Died. Andre Derain, 74, one of the leading French painters of the 20th century; of injuries suffered when he was struck by an automobile; in Garches, France. A member, with Rouault and Matisse, of the uninhibited Fauvist movement in Paris at the turn of the century, tall, simplicity-loving Artist Derain ("The great danger for art lies in an excess of culture") later dabbled with cubism, finally turned to a personalized style of calm, uncluttered elegance that put him among the world's most respected painters.
Died. Admiral Edward C. Kalbfus, U.S.N. ret., 76, twice (1934-36, 1939-42) president of the Naval War College, organizer in 1941 of the $100 million Newport Naval Base; of leukemia; in Newport, R.I.
Died. Mrs. Evangeline Lodge Land Lindbergh, 78, schoolteacher mother of Charles A. Lindbergh, widow of onetime (1907-17) Minnesota Congressman Charles Augustus Lindbergh; after long illness; in Grosse Pointe Park, Mich.
Died. James A. (for Aloysius) Johnston, 79, longtime (1934-48) warden of Alcatraz prison; of a liver infection; in San Francisco. Scholarly Penologist Johnston tamed riotous San Quentin during his 1913-25 tenure, had to abandon "reconstructive" penology when he took over in 1934 as first warden of Alcatraz, which had been deliberately established as a fortress to hold the meanest mobsters in gangdom (Al Capone, "Machine Gun" Kelly).
Died.

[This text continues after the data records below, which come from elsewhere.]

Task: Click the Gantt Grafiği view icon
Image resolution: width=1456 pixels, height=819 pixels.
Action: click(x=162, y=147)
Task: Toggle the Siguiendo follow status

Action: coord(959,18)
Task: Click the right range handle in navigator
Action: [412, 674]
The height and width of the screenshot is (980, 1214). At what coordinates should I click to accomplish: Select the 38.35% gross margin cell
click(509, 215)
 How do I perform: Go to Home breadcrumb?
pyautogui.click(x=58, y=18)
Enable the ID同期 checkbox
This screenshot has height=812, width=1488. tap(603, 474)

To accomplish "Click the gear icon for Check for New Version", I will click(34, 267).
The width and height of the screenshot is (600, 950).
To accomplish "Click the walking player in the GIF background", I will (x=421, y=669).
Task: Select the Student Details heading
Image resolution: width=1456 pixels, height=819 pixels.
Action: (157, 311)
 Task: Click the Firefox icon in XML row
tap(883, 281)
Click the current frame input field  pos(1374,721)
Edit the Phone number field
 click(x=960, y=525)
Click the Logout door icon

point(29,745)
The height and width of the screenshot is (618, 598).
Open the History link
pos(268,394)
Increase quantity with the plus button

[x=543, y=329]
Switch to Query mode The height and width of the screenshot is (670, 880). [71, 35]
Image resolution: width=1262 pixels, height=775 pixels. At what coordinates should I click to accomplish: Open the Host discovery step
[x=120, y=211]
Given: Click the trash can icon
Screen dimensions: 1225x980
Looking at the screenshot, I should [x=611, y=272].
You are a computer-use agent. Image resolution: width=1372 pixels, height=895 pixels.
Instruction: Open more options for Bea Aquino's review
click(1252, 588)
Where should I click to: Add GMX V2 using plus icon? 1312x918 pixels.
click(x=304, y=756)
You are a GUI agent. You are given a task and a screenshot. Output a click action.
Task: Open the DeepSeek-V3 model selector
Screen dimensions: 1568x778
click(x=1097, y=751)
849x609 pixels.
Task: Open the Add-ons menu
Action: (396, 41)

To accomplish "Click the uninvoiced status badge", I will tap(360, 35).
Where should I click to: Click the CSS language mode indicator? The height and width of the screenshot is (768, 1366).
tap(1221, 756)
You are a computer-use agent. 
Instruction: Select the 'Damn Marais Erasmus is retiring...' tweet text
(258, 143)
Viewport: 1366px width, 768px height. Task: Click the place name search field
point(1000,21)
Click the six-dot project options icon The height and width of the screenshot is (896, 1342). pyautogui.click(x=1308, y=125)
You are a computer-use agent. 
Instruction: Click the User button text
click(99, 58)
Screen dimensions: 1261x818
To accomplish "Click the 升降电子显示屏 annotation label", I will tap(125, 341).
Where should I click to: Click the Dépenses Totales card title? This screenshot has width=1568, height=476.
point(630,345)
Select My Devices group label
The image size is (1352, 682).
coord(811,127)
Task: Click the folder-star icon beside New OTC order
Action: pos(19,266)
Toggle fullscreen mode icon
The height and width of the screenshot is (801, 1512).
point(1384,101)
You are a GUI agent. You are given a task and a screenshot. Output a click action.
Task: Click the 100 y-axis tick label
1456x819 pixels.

Glenn Scobey ("Pop") Warner, 83, one of the two most powerful forces in American football history (the other: Notre Dame's Knute Rockne), originator of the unbalanced line, the single wing, the double wing in his 45 years of coaching at Iowa State, Georgia, Carlisle, Pittsburgh, Cornell, Stanford, Temple (see SPORT).
Died. Curtis Dwight Wilbur, 87, onetime (1924-29) Secretary of the Navy; of a circulatory ailment; in Palo Alto, Calif. Chief Justice of the California supreme court when Calvin Coolidge appointed him to the Cabinet in the nasty wake of the Teapot Dome and Elk Hills oil-reserve scandals, Jurist Wilbur was one of the first to warn against Japanese and Communist imperialism, tried without success to push a $725 million naval-expansion program through the disarmament-and-economy-minded Coolidge Congress.